Selected passage:
-- Opening Marker --

Our supreme commander and virus overlord Jared Polis acknowledged in a new executive order he overstepped his bounds and wrongfully tried to rewrite our Constitution to totally game the petition system by allowing signatures via email.
It wasn’t so much an apology Polis penned, as an impudent knee-jerk reaction to the state’s Supreme Court that soundly rebuked his actions.
And thank goodness the court did, because Democrats controlling the state legislature aren’t lifting a finger to rein in Polis’s dictatorship under our never ending emergency declaration.
Polis has issued nearly 140 executive orders since his March 11 disaster emergency order.
Polis insisted he just trying to preserve our constitutional principles of ballot access when he abused his power to erase the part where the constitution requires a witness in order to sign petitions to support ballot measures.
In other words, Polis tried to sneak in a loophole to the constitution to “preserve” our constitution.
The court wrote:
“The Colorado Constitution requires that ballot initiative petitions be signed in the presence of the petition circulator. That requirement cannot be suspended by executive order, even during a pandemic.”
Petitions must be submitted in three weeks. Sorry, Polis. Nice try.
To show there were no hurt feelings or something, Polis overstepped his bounds once again in another executive order to prohibit property owners from issuing an eviction notice until 30 days after the rent is past due.
From what we’ve heard, any property owner who tried to start eviction proceedings as early as January is still unable to evict a deadbeat renter eight months later.
And what seems completely contrary to social distancing orders, Polis also issued this in an executive order:
Polis in his latest flurry of orders Sunday added that he strongly encourages local governments to suspend or eliminate restrictions on the number of unrelated persons who can live in a single household or prohibit group or boarding houses to suspend or eliminate those restrictions. The idea is “to enable homeowners to rent or give a room or rooms to those in need of housing.”
We’re surprised Polis didn’t add a mandate on those living in boarding houses or over-crowded dwellings to also wear masks at home.

-- Closing Marker --

Data segment:
-- Opening Marker --

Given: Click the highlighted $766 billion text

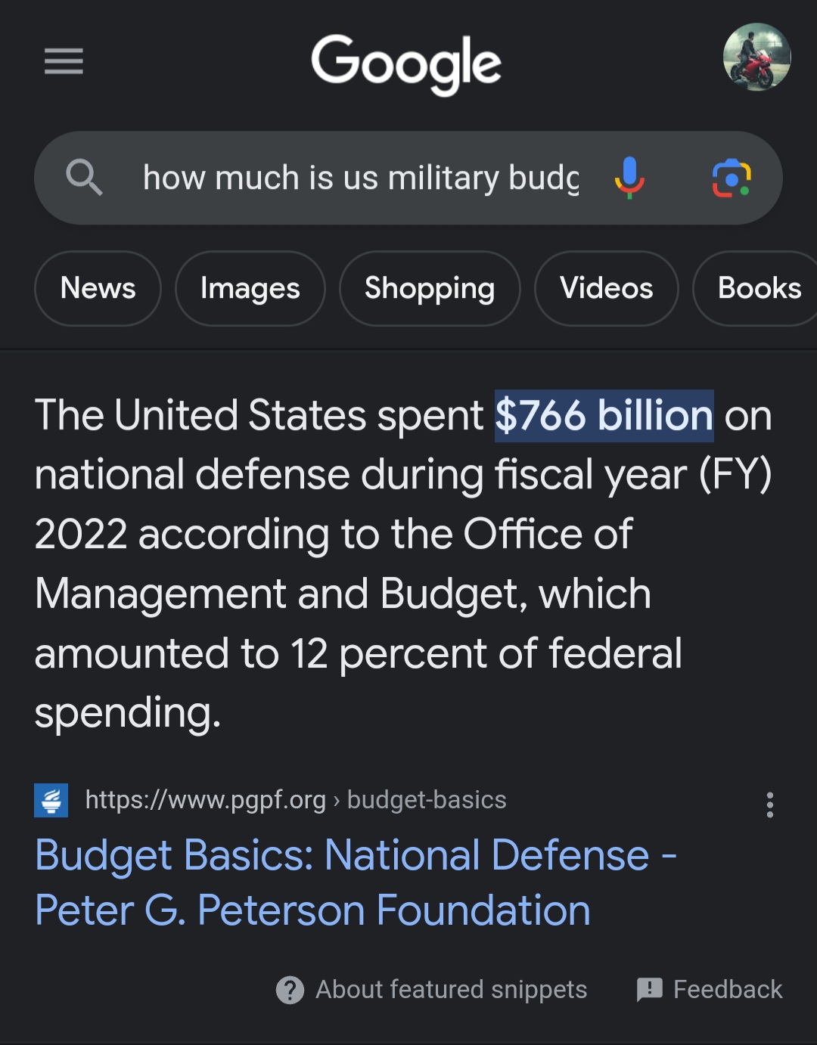Looking at the screenshot, I should tap(604, 416).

-- Closing Marker --

Instructions:
- 1) According to the Polis commentary, how many executive orders has Polis issued since his March 11 disaster emergency order?
- 2) Please retype the part of the Polis commentary starting with "Polis has issued" and going on through "Polis. Nice try.".
The data is separate material, apart from the Polis commentary.

Task results:
- 1) Nearly 140.

- 2)
Polis has issued nearly 140 executive orders since his March 11 disaster emergency order.
Polis insisted he just trying to preserve our constitutional principles of ballot access when he abused his power to erase the part where the constitution requires a witness in order to sign petitions to support ballot measures.
In other words, Polis tried to sneak in a loophole to the constitution to “preserve” our constitution.
The court wrote:
“The Colorado Constitution requires that ballot initiative petitions be signed in the presence of the petition circulator. That requirement cannot be suspended by executive order, even during a pandemic.”
Petitions must be submitted in three weeks. Sorry, Polis. Nice try.